Seit Wochen eskalieren die Kämpf in Syrien zwischen der Regierung und bewaff­neten Oppositionellen. Der von außen angeheizte Krieg schadet vor allem der wehrlosen Zivilbevölkerung.

(iz). Der Fall Syrien ist alles andere als ein simpler Kampf zwischen „Gut“ und „Böse“ – beziehungsweise zwischen der zerstrittenen Opposition innerhalb oder außerhalb Syriens, Freischärlern und der Regierung. Selbst in der Frage, ob man sich mit Waffengewalt oder mit Mitteln des zivilen Widerstands gegen das unbestrittene totalitäre Assad-Regime wehren sollte, wurde niemals Einigkeit erreicht.

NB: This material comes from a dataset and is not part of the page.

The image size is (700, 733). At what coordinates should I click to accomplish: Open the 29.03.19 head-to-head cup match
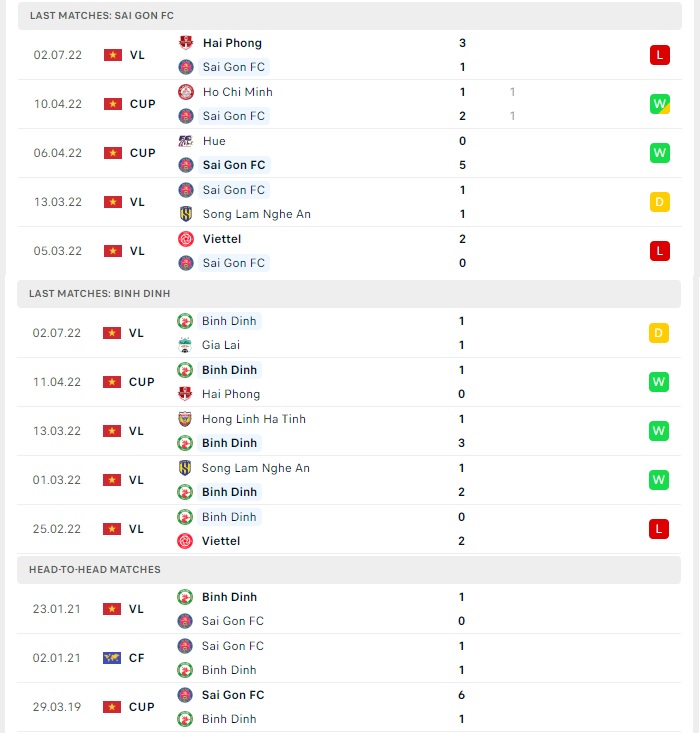tap(349, 707)
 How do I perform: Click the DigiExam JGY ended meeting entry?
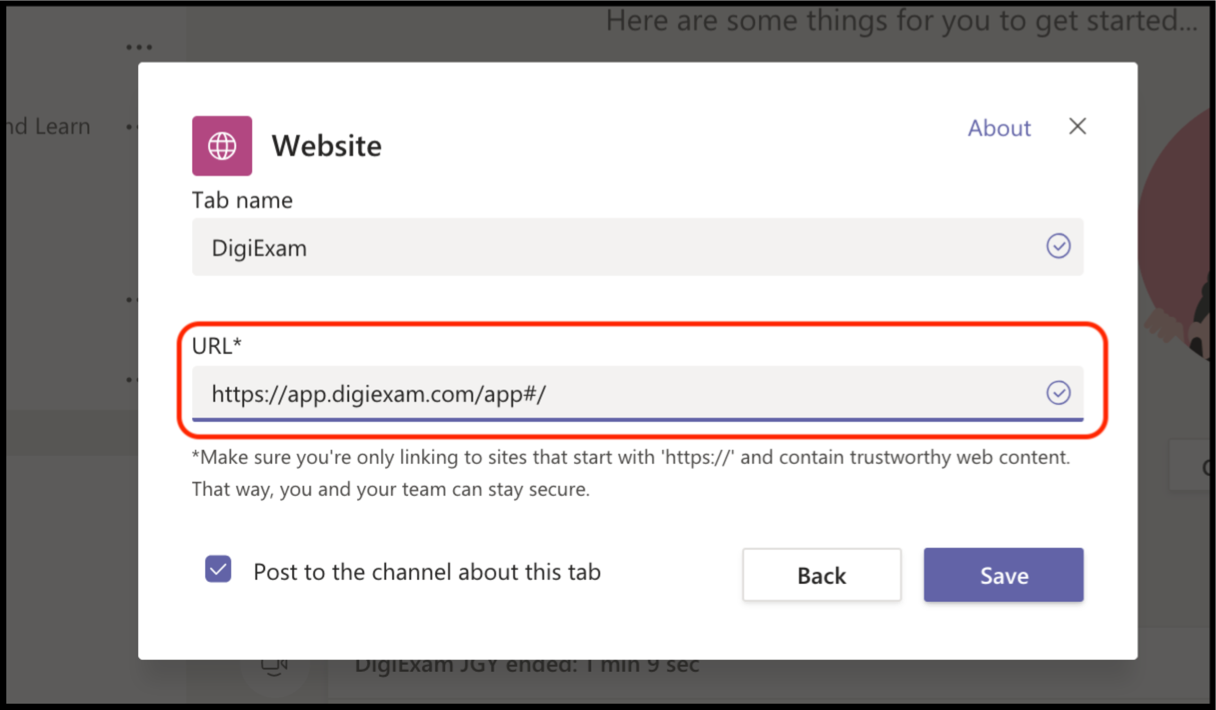(527, 663)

Anstatt eines koordinierten Vorgehens der legitimen Opposition oder gar eines geordneten Übergangs zu freiheitlicheren und gerechteren Verhältnissen unter Beteiligung der bisherigen Machtzentren von Al-Assad-Clan, Baath-Partei, ­Militär und den treuen Verbündeten Russland, Iran und China überschlugen sich die Ereignisse in den letzten Monaten und die Lage geriet außer Kontrolle.

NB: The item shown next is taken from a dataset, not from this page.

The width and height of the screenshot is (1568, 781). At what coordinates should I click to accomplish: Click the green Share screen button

Hinzu kommt, dass die sich überlagernden Bedeutungsebenen die Sicht auf das syrische Syndrom verdecken. Neben den berechtigten Anliegen der mehrheitlich muslimischen Bevölkerung, die seit Jahrzehnten unter einem Unrechtsregime lebt, haben sich wie in Libyen vom Westen und von arabischen Regierungen ausgerüstete und bewaffnete Legionäre in die Kämpfe eingeschaltet und der Rechtmäßigkeit eines legitimen Widerstands der Syrer gegen Al-Assad schweren Schaden zugefügt. Manche Beobachter gehen nicht ganz unberechtigt davon aus, dass extremistische Kämpfer nach Syrien eingeschleust werden. So häuften sich die Berichte über Gräueltaten an, der Regierung nahestehenden Zivilisten, wie man sie sonst eher aus ­Algerien, dem Irak oder Afghanistan kannte. Da im Westen die meisten Massenmedien mehrheitlich ein eindeutig gefärbtes Bild der Lage haben und oppositionelle Stimmen wie die von Todenhöfer oder Hörstel niedergemacht werden, gibt es nur wenige wie den aktuellen FAZ-Korrespondenten Rainer Herrmann, die sich – journalistisch vorbildlich – ein Bild vor Ort machen. Ein Beispiel für die mediale Voreingenommenheit sind die angeblichen Entscheidungsschlachten um die großen Städte Syriens.

Militärexperten sagen, dass die leicht bewaffneten Oppositionellen bisher gar nicht in der Lage sind, der voll ausgerüsteten Armee gefährlich zu werden. Russische Fachleute gingen schon vor Monaten davon aus, dass sich – bei gleichbleibenden außenpolitischen Verhältnissen – das Assad-Regime noch bis 2013 wird halten können. Vor allem, weil es – anders als in Libyen – bisher keinen Willen zu einer Intervention gibt.